In case you were enjoying yourself over the holidays instead of reading my critically-acclaimed (OK, criticized) articles, my objective is to bring best practices to the HR forefront. Experience shows organizations that make informed hiring and promotion decisions (e.g., based on objective job-related tools) tend to have happier employees, are more successful, and reduce their potential for unfair hiring practice challenges.
That said, in case you might have missed Hiring the Kind of Salespeople You Only Dream About, I found John Zappe’s EEOC article a great companion. That is, if your organization routinely uses credit checking when hiring salespeople, you might want to know how the present Washington administration treats employers who don’t do their hiring homework.
(It’s OK, I’ll wait here while you catch up).
We live in a confusing world where politicians are always on the lookout for reasons why their voting block is not being hired; where the government does not require organizations to hire unqualified employees; and, where adverse impact is not illegal. On the other hand, if someone thinks your organization does not have enough employees of the right color, gender, age, religion, and so forth, government agencies are empowered to be in your face!
Let’s start with an oversimplified explanation of the audit process. First, they (EEOC or OFCCP) process a complaint. Second, auditors use stats to examine your employee demographics. Third, if the stats show adverse impact, you are (on the face of the data) guilty of discrimination. The government could care less about how individual employees perform. Analysis is done at the group level. This can catch even the largest organizations flat-footed. Predictably, teams of $750/hour attorneys will be hired, everyone will argue back and forth for months, and eventually the organization $ettle$ out of court. (Note, although there are hiring exemptions extended to small business and special interest groups, best practices work for everyone).
The outcome of a legal challenge is unpredictable. The cost of a legal challenge is not. There are ways organizations can substantially strengthen their defense; and, the best part is, the government even tells you how to do it! Let’s say that, on the face of statistical analysis, your organization looks like a socially bankrupt, adverse-impact loving, discrimination-monger. No problem. Just show them records outlining: business necessity, job-relatedness, validation, documentation, tracking, and efforts to reduce adverse impact.

__PROVIDED MATERIAL__

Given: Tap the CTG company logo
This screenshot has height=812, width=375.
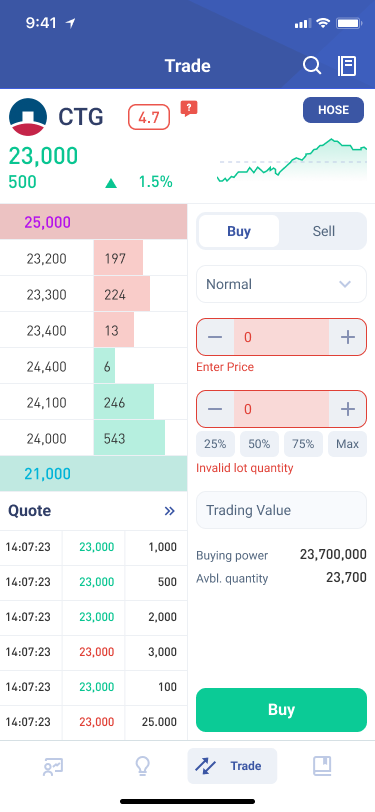Looking at the screenshot, I should click(28, 117).
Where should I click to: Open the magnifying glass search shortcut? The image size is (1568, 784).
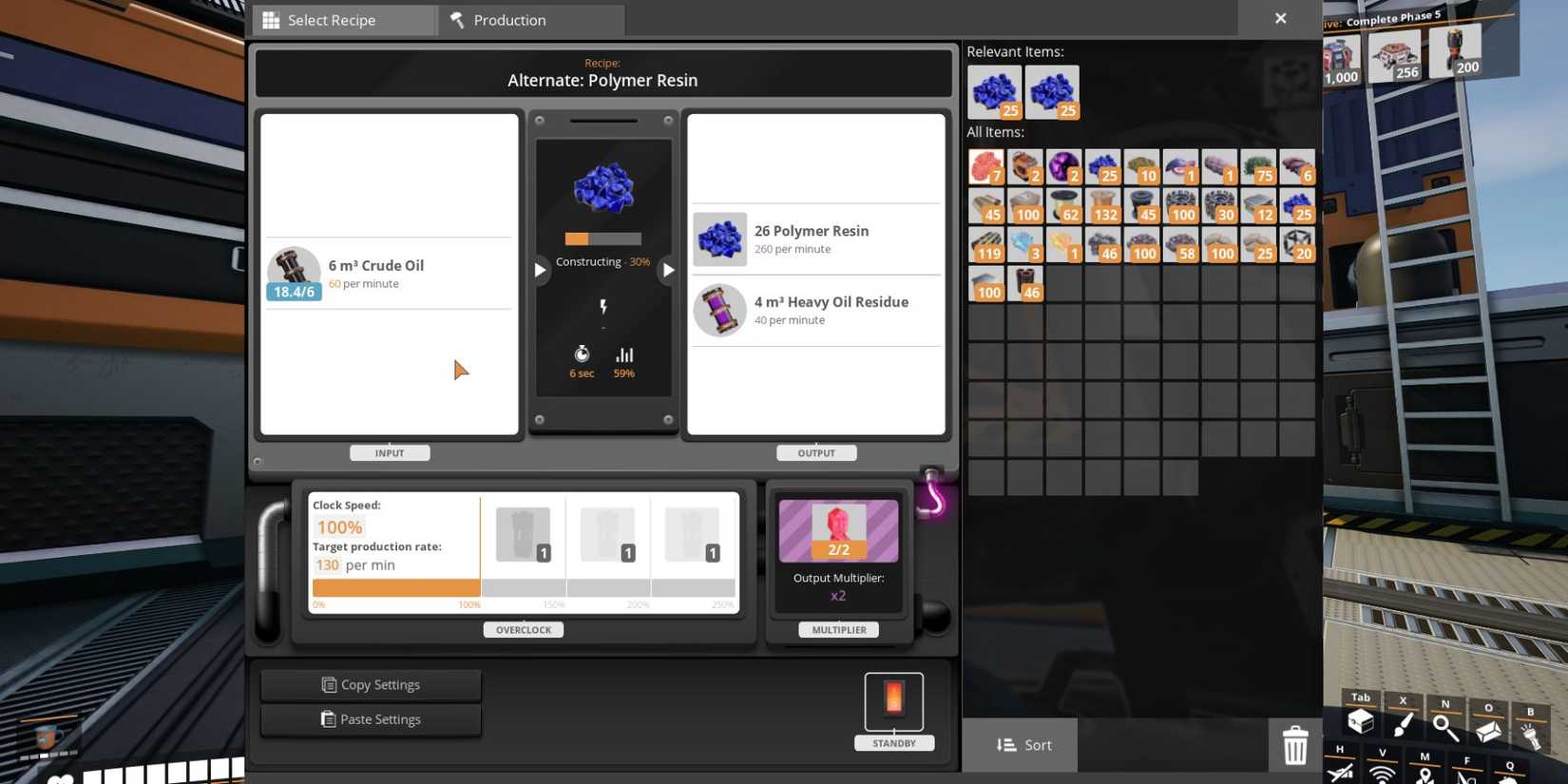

__TASK DESCRIPTION__
From the hiring article, extract the passage from "That said, in" up to and including "their hiring homework.", word for word. Rely only on the text above.

__YOUR SOLUTION__
That said, in case you might have missed Hiring the Kind of Salespeople You Only Dream About, I found John Zappe’s EEOC article a great companion. That is, if your organization routinely uses credit checking when hiring salespeople, you might want to know how the present Washington administration treats employers who don’t do their hiring homework.